Task instructions –
Return the lines from the line containing "Select 'Блокировать сторонние" through the last line of the material below, exactly as they appear and with no others.

'''

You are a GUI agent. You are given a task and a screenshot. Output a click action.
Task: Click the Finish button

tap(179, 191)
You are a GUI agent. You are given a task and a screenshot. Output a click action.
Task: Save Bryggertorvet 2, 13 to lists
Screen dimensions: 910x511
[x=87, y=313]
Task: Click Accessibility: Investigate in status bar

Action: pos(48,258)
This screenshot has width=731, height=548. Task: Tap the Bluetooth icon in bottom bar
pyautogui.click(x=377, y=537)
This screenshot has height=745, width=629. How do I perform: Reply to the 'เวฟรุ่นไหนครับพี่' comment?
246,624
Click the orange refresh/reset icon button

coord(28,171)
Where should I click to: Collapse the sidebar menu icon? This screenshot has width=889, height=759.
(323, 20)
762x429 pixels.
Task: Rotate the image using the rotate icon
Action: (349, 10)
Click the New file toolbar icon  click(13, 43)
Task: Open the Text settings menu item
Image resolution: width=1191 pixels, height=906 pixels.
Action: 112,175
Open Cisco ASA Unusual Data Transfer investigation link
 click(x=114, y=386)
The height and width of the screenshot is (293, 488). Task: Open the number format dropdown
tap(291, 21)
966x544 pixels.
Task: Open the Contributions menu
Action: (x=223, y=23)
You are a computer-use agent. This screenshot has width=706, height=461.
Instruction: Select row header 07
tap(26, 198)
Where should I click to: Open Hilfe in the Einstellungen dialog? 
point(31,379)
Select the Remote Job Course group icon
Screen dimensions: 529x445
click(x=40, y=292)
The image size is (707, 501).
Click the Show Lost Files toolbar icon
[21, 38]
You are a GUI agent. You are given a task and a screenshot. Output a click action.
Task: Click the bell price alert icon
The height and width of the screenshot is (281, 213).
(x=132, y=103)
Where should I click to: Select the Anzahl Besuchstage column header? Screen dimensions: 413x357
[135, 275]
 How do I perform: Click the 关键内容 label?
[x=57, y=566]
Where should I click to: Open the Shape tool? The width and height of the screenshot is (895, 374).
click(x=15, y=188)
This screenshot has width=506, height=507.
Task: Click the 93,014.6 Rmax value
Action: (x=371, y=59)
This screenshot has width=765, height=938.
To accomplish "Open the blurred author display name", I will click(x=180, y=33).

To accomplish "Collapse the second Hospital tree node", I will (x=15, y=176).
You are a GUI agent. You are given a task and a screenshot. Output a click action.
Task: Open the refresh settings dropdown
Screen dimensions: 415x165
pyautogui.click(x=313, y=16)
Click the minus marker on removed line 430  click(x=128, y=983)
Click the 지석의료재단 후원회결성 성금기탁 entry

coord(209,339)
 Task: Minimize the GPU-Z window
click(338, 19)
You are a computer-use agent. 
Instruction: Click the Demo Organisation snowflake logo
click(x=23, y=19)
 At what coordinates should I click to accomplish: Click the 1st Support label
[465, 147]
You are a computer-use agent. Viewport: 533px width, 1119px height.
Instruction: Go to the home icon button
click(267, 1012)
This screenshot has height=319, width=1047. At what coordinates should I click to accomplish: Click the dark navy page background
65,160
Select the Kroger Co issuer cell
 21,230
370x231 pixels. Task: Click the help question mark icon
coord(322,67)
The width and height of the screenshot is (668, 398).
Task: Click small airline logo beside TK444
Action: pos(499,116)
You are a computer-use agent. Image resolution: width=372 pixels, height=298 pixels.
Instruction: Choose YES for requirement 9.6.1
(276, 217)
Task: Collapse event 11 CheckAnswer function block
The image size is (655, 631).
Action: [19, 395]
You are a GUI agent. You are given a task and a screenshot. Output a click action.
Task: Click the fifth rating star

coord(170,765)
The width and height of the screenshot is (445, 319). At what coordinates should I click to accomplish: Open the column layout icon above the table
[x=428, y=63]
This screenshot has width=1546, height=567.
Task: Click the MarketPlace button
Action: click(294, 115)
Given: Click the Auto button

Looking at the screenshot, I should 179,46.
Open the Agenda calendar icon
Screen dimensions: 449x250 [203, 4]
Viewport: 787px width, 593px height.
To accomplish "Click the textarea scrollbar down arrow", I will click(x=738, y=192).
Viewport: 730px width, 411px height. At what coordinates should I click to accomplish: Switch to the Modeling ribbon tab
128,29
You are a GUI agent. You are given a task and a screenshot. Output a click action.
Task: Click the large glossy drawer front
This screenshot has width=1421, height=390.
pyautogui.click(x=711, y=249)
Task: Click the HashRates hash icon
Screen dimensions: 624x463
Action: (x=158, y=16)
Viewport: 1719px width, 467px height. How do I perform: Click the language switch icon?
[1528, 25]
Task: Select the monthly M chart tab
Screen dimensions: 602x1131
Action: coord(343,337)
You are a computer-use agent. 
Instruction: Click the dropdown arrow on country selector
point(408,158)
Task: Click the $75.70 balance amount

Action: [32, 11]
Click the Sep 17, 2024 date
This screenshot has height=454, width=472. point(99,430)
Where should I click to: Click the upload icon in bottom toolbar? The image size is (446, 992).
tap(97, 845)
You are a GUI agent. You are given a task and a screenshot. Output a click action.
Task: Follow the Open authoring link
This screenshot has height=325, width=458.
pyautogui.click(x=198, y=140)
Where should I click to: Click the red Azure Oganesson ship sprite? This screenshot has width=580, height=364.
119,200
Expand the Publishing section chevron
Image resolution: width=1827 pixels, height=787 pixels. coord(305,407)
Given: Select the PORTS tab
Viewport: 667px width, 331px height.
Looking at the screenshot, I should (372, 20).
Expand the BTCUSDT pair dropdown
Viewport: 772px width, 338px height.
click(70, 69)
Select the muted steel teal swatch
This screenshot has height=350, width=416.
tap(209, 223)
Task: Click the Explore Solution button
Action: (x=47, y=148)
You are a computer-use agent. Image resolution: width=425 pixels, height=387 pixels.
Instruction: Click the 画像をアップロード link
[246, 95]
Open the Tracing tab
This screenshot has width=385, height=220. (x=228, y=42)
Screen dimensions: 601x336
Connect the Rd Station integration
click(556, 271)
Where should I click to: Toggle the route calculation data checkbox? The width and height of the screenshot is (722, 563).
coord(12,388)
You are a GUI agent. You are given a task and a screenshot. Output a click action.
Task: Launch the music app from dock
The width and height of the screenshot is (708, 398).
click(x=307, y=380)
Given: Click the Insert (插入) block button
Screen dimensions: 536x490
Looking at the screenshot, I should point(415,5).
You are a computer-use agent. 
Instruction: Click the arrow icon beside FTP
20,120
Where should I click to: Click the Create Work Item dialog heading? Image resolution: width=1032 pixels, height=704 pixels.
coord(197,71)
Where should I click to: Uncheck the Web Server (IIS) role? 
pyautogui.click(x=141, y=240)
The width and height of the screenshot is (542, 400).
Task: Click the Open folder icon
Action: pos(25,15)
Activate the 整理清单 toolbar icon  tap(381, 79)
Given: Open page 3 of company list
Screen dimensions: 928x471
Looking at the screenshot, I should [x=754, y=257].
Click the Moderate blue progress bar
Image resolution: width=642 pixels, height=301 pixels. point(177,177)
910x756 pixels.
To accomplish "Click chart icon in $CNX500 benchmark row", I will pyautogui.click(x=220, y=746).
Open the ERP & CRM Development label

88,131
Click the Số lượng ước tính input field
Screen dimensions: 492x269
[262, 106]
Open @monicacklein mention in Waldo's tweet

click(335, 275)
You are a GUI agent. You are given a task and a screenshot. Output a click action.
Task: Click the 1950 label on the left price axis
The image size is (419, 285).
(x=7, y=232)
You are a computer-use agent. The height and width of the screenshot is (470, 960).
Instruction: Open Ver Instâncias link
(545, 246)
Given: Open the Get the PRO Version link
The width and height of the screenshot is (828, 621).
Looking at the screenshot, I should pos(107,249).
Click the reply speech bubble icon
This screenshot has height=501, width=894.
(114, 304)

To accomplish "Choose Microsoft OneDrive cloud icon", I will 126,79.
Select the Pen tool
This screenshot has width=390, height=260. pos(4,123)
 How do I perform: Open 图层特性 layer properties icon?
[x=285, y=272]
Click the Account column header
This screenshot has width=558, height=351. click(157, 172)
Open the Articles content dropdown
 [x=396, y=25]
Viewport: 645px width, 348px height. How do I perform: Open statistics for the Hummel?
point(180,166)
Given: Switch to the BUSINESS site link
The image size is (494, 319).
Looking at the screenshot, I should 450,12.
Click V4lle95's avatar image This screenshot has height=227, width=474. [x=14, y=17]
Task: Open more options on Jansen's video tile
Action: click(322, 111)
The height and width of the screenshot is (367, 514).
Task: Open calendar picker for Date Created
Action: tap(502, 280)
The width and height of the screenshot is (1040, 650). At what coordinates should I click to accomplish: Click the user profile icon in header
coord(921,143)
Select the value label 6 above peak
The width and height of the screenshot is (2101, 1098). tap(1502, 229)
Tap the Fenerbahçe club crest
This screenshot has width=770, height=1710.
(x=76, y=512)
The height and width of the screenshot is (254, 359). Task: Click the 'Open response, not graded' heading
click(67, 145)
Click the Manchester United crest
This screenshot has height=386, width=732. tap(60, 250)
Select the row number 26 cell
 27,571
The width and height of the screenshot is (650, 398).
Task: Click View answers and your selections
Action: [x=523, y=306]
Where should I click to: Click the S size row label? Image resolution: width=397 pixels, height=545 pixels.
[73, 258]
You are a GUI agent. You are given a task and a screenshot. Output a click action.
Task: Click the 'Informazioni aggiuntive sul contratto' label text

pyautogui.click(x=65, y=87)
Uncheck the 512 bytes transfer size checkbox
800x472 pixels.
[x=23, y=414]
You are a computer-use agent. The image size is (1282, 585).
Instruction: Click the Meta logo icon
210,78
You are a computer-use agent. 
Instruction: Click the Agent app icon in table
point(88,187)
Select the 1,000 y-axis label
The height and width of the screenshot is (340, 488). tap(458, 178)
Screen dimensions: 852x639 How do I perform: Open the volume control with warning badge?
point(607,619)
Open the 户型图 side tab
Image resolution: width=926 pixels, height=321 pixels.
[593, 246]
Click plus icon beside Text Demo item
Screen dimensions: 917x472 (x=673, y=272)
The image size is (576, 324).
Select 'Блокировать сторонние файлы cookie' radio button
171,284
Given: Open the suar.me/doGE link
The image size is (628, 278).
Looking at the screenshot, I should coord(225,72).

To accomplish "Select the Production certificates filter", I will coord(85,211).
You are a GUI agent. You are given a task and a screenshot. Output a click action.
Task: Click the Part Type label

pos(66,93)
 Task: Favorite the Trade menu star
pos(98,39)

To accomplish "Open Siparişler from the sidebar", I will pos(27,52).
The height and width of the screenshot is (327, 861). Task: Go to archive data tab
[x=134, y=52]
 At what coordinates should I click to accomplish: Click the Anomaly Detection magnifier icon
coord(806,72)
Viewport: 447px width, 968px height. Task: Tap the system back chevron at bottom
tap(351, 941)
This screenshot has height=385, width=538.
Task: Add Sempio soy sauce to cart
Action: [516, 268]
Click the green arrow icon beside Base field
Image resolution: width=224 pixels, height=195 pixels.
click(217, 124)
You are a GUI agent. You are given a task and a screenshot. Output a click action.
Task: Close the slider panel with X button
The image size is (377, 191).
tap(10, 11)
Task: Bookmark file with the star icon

'''

Answer box –
Select 'Блокировать сторонние файлы cookie' radio button
171,284
Given: Open the suar.me/doGE link
The image size is (628, 278).
Looking at the screenshot, I should coord(225,72).

To accomplish "Select the Production certificates filter", I will coord(85,211).
You are a GUI agent. You are given a task and a screenshot. Output a click action.
Task: Click the Part Type label

pos(66,93)
 Task: Favorite the Trade menu star
pos(98,39)

To accomplish "Open Siparişler from the sidebar", I will pos(27,52).
The height and width of the screenshot is (327, 861). Task: Go to archive data tab
[x=134, y=52]
 At what coordinates should I click to accomplish: Click the Anomaly Detection magnifier icon
coord(806,72)
Viewport: 447px width, 968px height. Task: Tap the system back chevron at bottom
tap(351, 941)
This screenshot has height=385, width=538.
Task: Add Sempio soy sauce to cart
Action: [516, 268]
Click the green arrow icon beside Base field
Image resolution: width=224 pixels, height=195 pixels.
click(217, 124)
You are a GUI agent. You are given a task and a screenshot. Output a click action.
Task: Close the slider panel with X button
The image size is (377, 191).
tap(10, 11)
Task: Bookmark file with the star icon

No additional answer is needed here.